- _DATA IN THIS EXERCISE_
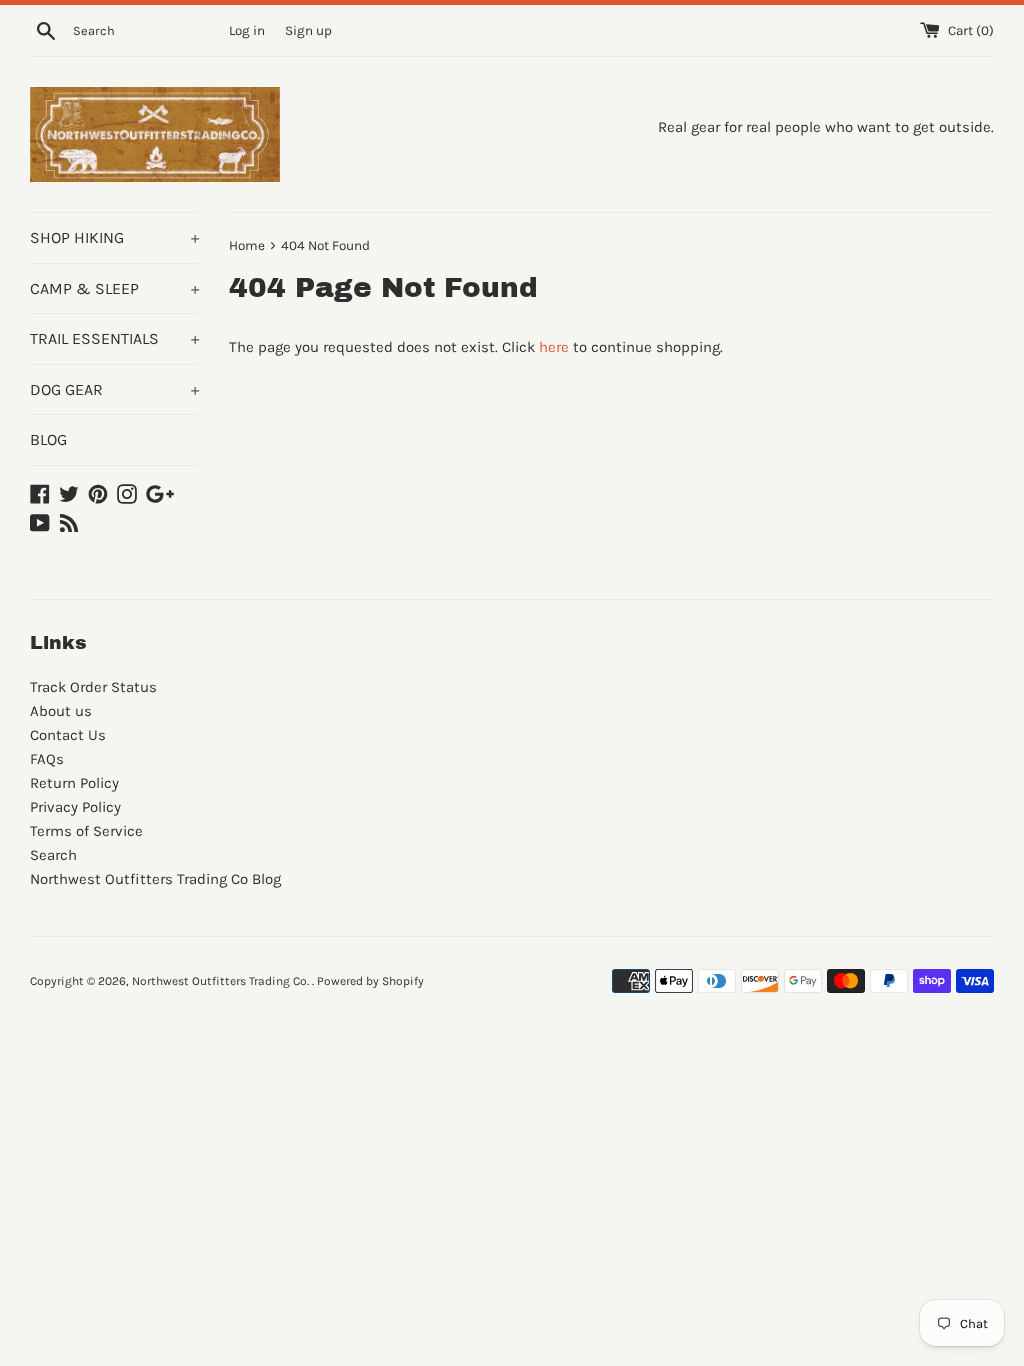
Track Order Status (93, 687)
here (554, 347)
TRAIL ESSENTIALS (114, 338)
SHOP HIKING (114, 237)
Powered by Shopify (370, 981)
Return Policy (74, 783)
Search (53, 855)
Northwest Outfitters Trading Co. (222, 981)
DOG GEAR (114, 389)
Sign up (308, 30)
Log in (247, 30)
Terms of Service (86, 831)
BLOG (48, 439)
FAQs (47, 759)
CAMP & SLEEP (114, 288)
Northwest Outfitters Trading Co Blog (155, 879)
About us (61, 711)
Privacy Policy (75, 807)
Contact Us (68, 735)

- _TO DO_
When a line in the listing has the word "Trading", return that line.

- _TASK SOLUTION_
Northwest Outfitters Trading Co. (222, 981)
Northwest Outfitters Trading Co Blog (155, 879)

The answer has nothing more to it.